In yesterday's confirmation hearing of Robert Gates, an extraordinary exchange took place. Sen. Carl Levin (D-MI), who will become chair of the Senate Armed Services Committee in the next Congress, asked Gates: "Do you believe that we are currently winning in Iraq?" Gates replied, "No, sir." With that simple answer, he directly contradicted everything the Bush administration has said for the last four years. Just six weeks ago at an Oct. 25 press conference, the president was asked if the U.S. was winning in Iraq. He replied, "Absolutely, we're winning."


Finally, reality has set it. Or, more truthfully, it has been forced on the administration by the vote of the American people.

When Gates was asked, "Do you believe the Iranians are trying to acquire nuclear weapons capability?" he answered, "Yes, sir, I do." But to the question, "Do you support an attack on Iran?" he replied, "I think that we have seen in Iraq that once war is unleashed, it becomes unpredictable. And I think that the consequences of a military conflict with Iran could be quite dramatic. And therefore, I would counsel against military action, except as a last resort and if we felt that our vital interests were threatened." That's another difference from the rumors that continue to fly around Washington.

This morning, the bipartisan Iraq Study Group briefed President Bush on its report, which will be publicly released later today. I'll have more to say about that tomorrow, but news reports are saying it will call for the withdrawal of nearly all U.S. combat troops by early 2008, as well as urge talks with Iran and Syria - both of which the president has consistently opposed.
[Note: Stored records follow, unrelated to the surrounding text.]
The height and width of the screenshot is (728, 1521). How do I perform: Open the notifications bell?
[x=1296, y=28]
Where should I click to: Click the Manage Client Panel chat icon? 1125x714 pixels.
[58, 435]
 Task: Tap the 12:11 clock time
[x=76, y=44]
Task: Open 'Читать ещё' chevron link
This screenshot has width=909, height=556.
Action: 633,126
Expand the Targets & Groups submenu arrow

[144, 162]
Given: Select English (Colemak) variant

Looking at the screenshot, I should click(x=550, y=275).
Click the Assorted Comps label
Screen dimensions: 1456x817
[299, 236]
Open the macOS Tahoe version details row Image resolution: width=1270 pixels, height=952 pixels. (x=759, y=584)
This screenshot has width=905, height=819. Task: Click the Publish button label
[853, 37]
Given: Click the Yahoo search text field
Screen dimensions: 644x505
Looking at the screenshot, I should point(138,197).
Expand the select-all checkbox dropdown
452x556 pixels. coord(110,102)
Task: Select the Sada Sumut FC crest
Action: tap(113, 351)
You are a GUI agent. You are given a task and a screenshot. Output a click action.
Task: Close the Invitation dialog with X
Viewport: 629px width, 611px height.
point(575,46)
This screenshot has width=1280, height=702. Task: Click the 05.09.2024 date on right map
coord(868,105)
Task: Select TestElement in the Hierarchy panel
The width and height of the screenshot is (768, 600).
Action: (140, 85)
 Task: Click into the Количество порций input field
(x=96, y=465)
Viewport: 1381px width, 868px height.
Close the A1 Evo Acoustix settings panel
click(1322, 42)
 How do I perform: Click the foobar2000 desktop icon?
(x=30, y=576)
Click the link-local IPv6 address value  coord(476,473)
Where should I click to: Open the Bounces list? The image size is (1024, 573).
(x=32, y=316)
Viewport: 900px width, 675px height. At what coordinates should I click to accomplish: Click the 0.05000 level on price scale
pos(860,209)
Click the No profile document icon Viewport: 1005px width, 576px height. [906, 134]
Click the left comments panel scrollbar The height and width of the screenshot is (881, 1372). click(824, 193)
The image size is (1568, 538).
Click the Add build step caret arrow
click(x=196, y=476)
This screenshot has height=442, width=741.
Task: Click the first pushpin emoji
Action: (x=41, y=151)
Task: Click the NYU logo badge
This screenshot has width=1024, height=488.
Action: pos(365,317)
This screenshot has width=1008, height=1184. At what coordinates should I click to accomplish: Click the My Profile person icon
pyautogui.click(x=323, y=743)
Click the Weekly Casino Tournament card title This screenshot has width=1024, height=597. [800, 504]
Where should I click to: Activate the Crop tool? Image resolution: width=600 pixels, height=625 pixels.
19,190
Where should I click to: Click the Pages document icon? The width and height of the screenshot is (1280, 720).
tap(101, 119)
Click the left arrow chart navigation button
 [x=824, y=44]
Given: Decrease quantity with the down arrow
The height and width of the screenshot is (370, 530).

And finally, the resignation this week of John Bolton as U.S. ambassador to the United Nations deserves a note. Bolton, who drew strong Senate opposition and was appointed by Bush without confirmation, was a combative figure who seemed to enjoy attacking the U.N. more than working with it. He now joins Donald Rumsfeld and a growing number of other neoconservatives who led the charge into Iraq but are now on the sidelines.

Some of the former war leaders are now changing their minds. Kenneth Adelman, longtime friend of Rumsfeld and supporter of the war as a member of his Defense Policy Board, told The New Yorker that at a meeting of the Board last summer, he said, "what we're doing now is just losing." Rumsfeld didn't like to hear that. Adelman says, "He was in deep denial - deep, deep denial." Rumsfeld's response was to remove him from the Board, saying, "You've become disruptive and negative."

The president reluctantly accepted Bolton's resignation and told reporters, "I'm not happy about it." As a new national debate begins on Iraq, there will be many more things the president won't be happy about but may have to accept.

U.S. deaths have now reached 2,900, and Iraqi deaths are in the hundreds of thousands. For their families and loved ones, reality set in long ago. It is the reality that we must now all be accountable to every day in the new debate on Iraq.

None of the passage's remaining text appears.